Before a disaster recovery exercise try to establish how long can you be out of business before it hurts. How is the company's cash flow from the customers? This goes for at least two viewpoints - how long can your product/solution be out towards our customers? And how long can your (development) team be out of a platform to build from? In the cyber security vocabulary, this would be the difference between disaster recovery and business continuity. But enough semantics.
I once did a project for customer A, switching their whole IT platform (infrastructure and application) from one data centre to another. While the final system cutover had to fit a 12-hour window - another angle was equally important. As we were switching all development, all testing environments and all staging environments- the challenge was really to design a cadence of shifts that would fit the agile sprint calendar.
Have Plans for All Your Systems
You might assume that disaster recovery is relevant only for custom build systems running on VMs in a data center. Unfortunately, disasters don't care about the technical solutions - and no platform is really safe. Each technical platform has its trade-offs. You have to consider disasters and unavailability for all the systems you build - native apps, web applications and even if you build based on Cloud and "As-A-Service" parts. Besides your business's "out of order" time frame, above, all platforms have things to consider from a recovery perspective:
- Do you have a fallback option if your build and deploy environment is out?

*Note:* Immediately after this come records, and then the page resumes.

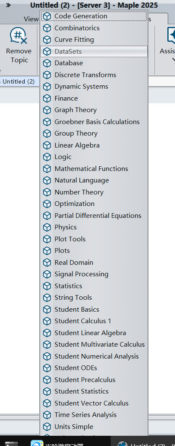Open the View ribbon tab

pyautogui.click(x=31, y=19)
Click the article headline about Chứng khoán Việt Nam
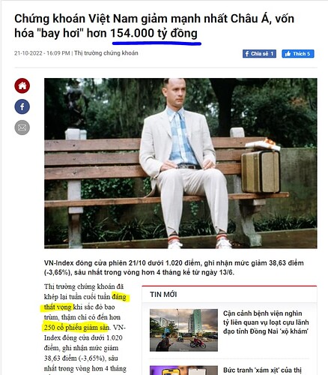 coord(154,26)
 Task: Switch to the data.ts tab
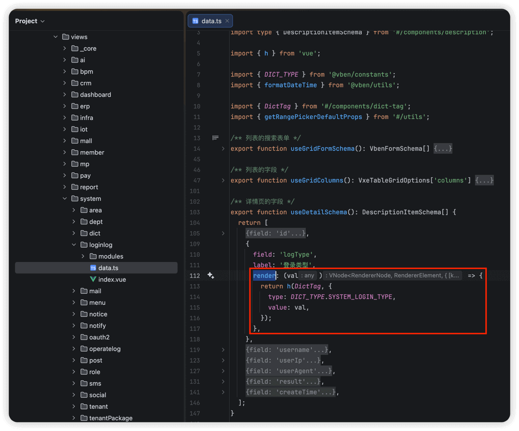point(211,21)
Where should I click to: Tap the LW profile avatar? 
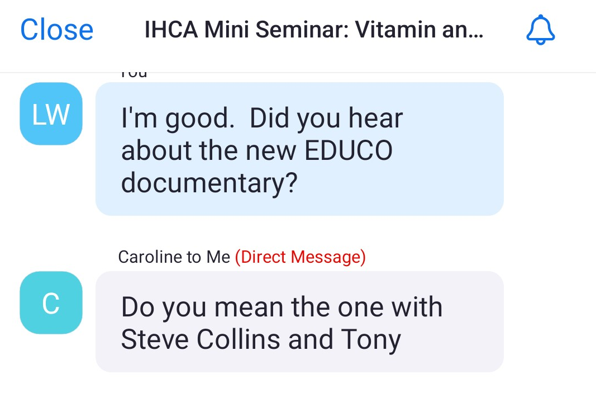[51, 114]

- If your hosting vendor has been ransom-wared, do you have off-site ways to rebuild your website?
- Do you have contingency plans for if the APIs you depend upon are out - for a longer time? Do you have off-line versions for API's for postal codes or even financial gateways?

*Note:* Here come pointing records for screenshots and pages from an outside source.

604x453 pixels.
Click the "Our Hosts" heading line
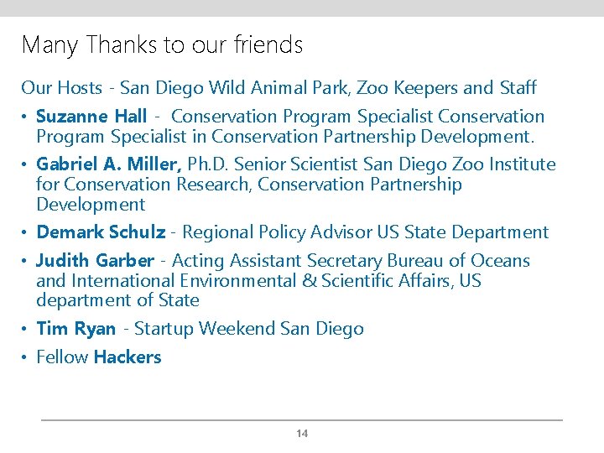point(279,87)
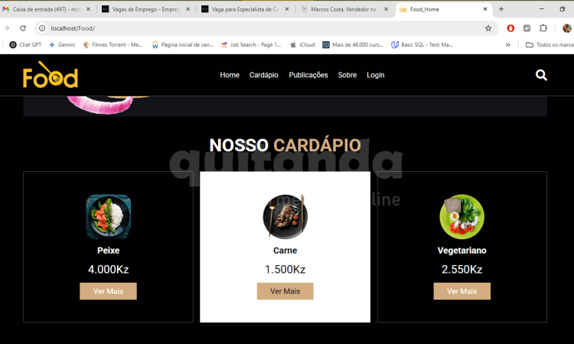Click the Vegetariano dish thumbnail
The height and width of the screenshot is (344, 574).
(461, 216)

- Do you have a log of all the customizations to your Salesforce solution, so that you can rebuild from a vanilla instance?
- If Slack is out (or wherever you communicate & collaborate) - how do you communicate? And how easy is the switch? Perhaps exercise to meet on another communications platform if the primary is out.
Make a Runbook
To throw the best disaster party - have a plan, as with any other party - it consists of three parts:
- Setting up the party: Decide which systems to take out, take appropriate backups, find the licence keys and change logs.
- Having the party: Make it happen - take out the server, and shut down the database. Switch to the secondary instance and delete PROD!
- Recovering from the party: Safely recover, and roll in the backup. Restore the world and take two asparin before you load the real data in again.
Throughout your party write down the timestamps for each event. And compare both the time to recover the platform (infrastructure and applications) and the time to load the data and verify. You will be interested in two metrics time to recover the system (RTO) and the data loss (RPO), as I covered in Aligning with Management. You need the timestamps to confirm your assumption from above - can your system actually recover in the time necessary for your business purposes? And what do you do in the meantime?